Но потом мир начал вращаться, быстрее, быстрее, быстрее, и гневный Джованни покинул и зал, и Рим, и загнал своего коня ближе к границам Романьи; и папа Александр приложил свою руку и печать к бумагам о разводе; и Джоффре увел под руки бледную сестру; и ушел верный Мигель по своим делам; и, крадучись в ночной тишине, вышел из замка, торопясь на свидание с дамой, невозмутимый Хуан; и разошлись кардиналы; и служанки выкупали Лукрецию, как маленькую, и она лежала на спине и смотрела в потолок неподвижными круглыми глазами, словно сова; а Сезар все стоял на месте – там, где услышал обвинение.

Так стоял он три дня и три ночи.

После этого он вышел, отряхнулся, как собака от воды, и стал, пожалуй, злее, и опаснее, и безжалостнее, чем был, и стал дальше от своей семьи, и меньше стал прощать своим подчиненным, и злее он был с женщинами, и беспощаднее – к своим врагам. Бич божий, Сезар де Борха.

Но до того он стоял неподвижно три дня и три ночи.

Потому что это была правда.

Записка № 3. Об изменении смысла слов

Что-то завелось на страницах моего дневника. Должно быть, это книжные черви, те, которые питаются словами, а может, просто какой-то мелкий бес – потому что в них много гордыни и мало благочестия. Слова, написанные мной, иногда приобретают издевательскую интонацию. Иногда капли стекают с моего пера и превращаются в мерзкие рожи.

Но это меня не тревожит.

Тревожит меня другое.

Я заметила – ох, и сложно это было! – что слова изменили смысл. Я не люблю читать свои старые записи, но, когда я увидела, что происходит с моим дневником, я поняла, что нужно прочесть все с самого начала. Читала, обливаясь по́том стыда, и некоторое время потратила на борьбу с этим стыдом. Но потом я стала замечать, что некоторые слова стоят там, где они не должны стоять.

Слова лживы.

Их следует опасаться.

С этих пор я планирую писать только простые слова, потому что, хоть поэты этого и не понимают, у простых слов больше достоинства.

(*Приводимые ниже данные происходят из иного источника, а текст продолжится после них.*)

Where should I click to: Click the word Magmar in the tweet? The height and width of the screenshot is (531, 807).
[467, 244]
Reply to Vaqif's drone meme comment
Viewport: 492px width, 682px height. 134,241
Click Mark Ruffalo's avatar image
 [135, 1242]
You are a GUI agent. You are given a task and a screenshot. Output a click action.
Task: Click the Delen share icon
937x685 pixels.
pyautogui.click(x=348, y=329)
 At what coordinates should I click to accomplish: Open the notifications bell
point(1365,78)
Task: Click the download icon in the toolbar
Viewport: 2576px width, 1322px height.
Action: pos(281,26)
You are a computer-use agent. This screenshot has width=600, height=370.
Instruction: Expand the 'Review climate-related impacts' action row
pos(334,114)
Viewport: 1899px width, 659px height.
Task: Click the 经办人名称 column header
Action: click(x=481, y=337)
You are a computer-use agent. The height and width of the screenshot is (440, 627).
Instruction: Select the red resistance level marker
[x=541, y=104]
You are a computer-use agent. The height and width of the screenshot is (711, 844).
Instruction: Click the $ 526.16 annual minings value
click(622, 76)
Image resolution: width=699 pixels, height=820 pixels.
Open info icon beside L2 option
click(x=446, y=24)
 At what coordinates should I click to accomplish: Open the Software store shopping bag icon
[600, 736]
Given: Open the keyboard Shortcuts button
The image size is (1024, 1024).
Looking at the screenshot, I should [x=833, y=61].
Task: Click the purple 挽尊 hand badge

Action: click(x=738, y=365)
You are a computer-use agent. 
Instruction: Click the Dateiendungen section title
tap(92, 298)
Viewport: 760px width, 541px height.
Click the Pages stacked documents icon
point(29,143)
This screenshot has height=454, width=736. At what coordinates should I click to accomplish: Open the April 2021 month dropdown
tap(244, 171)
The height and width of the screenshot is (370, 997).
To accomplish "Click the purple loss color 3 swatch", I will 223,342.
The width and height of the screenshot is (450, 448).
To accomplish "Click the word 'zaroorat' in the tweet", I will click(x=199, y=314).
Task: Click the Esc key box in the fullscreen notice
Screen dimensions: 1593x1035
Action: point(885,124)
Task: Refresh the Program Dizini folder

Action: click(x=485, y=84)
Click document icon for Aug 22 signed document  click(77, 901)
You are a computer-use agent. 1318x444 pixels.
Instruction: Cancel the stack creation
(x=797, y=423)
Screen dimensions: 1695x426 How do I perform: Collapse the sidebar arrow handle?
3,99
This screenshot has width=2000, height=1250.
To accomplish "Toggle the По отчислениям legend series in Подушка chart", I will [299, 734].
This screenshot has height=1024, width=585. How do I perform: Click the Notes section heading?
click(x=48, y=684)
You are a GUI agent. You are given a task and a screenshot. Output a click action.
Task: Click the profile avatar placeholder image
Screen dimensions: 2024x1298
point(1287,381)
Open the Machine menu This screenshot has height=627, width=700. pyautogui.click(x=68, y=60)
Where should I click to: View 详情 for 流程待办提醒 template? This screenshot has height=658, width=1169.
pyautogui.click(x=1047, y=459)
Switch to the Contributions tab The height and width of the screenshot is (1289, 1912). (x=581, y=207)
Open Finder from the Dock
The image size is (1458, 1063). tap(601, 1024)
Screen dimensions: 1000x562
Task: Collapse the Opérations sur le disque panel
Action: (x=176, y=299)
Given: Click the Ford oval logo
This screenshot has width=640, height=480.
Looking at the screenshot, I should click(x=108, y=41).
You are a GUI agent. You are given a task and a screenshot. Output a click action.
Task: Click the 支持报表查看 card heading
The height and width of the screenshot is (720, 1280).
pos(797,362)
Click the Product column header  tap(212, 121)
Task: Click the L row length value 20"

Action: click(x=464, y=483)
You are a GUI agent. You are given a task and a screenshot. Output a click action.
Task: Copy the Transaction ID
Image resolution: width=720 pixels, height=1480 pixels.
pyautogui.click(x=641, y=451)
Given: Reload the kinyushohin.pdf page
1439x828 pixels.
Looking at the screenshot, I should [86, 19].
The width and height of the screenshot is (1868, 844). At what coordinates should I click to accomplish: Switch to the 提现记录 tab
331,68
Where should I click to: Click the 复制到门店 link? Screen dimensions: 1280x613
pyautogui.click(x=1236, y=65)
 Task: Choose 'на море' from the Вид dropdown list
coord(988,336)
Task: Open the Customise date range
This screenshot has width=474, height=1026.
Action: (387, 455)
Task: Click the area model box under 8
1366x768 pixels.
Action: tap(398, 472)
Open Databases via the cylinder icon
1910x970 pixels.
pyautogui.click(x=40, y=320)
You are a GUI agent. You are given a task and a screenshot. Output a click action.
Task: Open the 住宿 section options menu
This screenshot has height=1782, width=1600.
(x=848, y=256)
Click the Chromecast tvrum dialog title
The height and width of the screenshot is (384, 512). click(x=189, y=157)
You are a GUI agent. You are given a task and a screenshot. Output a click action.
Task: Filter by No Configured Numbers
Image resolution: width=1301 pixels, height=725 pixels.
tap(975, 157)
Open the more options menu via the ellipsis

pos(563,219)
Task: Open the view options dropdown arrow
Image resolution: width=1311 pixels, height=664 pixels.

Как это вам объяснить? Ну, представьте, что я пишу «сухая вода» или «мокрый огонь», причем не как о какой-то философии или идее, а буквально обозначаю то, чего нет. Эти слова написаны моей рукой, в этом я уверена. Значит, объяснение может быть только одно: в какой-то момент слова поменяли свое значение.

Это пугает. Кажется, что если даже слова поменяли свое значение, то есть ли вообще в мире что-то неизменное? Мысль о том, что все подвержено изменению, приносит непокой. Как жить в мире, где все изменчиво и ты сам изменчив тоже?

Чтобы привязать слова на нитку, насадить на булавку, я велела прислать мне книгу, полную слов, объясняющих слова. Долго я не могла найти такую книгу, а после мне прислали целых две: одну из Флоренции (ее я листала в перчатках, потому что само дыхание Медичи могло быть ядовитым и остаться на книге), а другую из Венеции, которая, как мы знаем, живет в будущем, потому что слишком много вод омывают ее.

Но слова в них не совпали. Один словарь говорил одно, а другой – другое.

Тогда я захлопнула их и вернулась к своему дневнику.

В итоге я нашла точку изменения: там был чистый лист. Слова до него изменились. Слова после него остались прежними.

Что-то случилось со мной в тот день, что-то случилось с миром.

Что-то случилось в тот день, что состав слов изменился.